Die Antragsgegnerin beantragt,

den Antrag auf Gewährung vorläufigen Rechtsschutzes abzulehnen.

Die Antragsgegnerin trägt zur Begründung vor, dass die Verordnung (EU) Nr. 528/2012 keine Regelungen über die Art und Weise der Abgabe der Biozidprodukte enthalte und damit den nationalen Regelungen nicht entgegenstehe. Entgegen des Vortrags der Antragstellerinnen sei Ziel des Abgabegesprächs neben der Vergiftungsprävention eine umfassende Beratung zur Verhinderung eines Neubefalls, Alternativen mit geringerem Risiko, sicheren Umgang mit dem Produkt, Maßnahmen bei Verschütten und sachgerechte Lagerung sowie Entsorgung des Biozidprodukts. Die Gebrauchsanweisung enthalte zwar die notwendigen Informationen, bleibe jedoch oftmals unbeachtet. Entgegen der Ansicht der Antragstellerinnen sei nicht davon auszugehen, dass der Handel die betroffenen Produkte aus dem Sortiment nehmen werde. Bau- und Raiffeisenmärkte seien aufgrund von ähnlichen Regelungen im Pflanzenschutzgesetz und in der Chemikalienverbotsverordnung sowohl personell als auch von ihrer Ausstattung auf solche Abgabebeschränkungen eingestellt. Möglicherweise werde sich der Vertrieb der betroffenen Produkte vom Lebensmitteleinzelhandel hin zu Bau- und Raiffeisenmärkten verschieben.
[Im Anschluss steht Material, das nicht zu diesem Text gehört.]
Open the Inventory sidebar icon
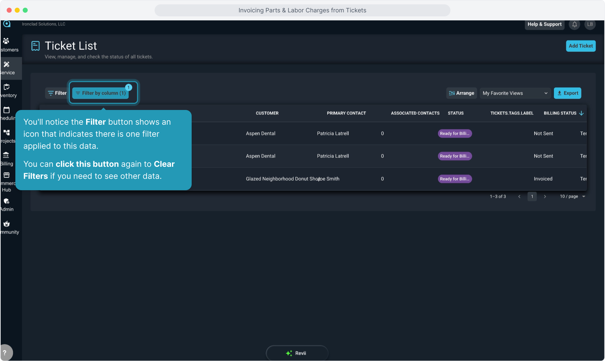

Viele Mitarbeiter einer Gartenabteilung würden bereits über einen Pflanzenschutzsachkundenachweis verfügen und damit ohne oder mit geringem zusätzlichen Schulungsaufwand auch die betroffenen Biozidprodukte abgeben können. Selbst wenn die Antragstellerinnen durch die Abgabebeschränkungen Umsatzeinbußen erleiden würden, drohe ihnen jedenfalls keine Insolvenz, da nicht von einem vollständigen oder ganz überwiegenden Wegbrechen des Umsatzes auszugehen sei.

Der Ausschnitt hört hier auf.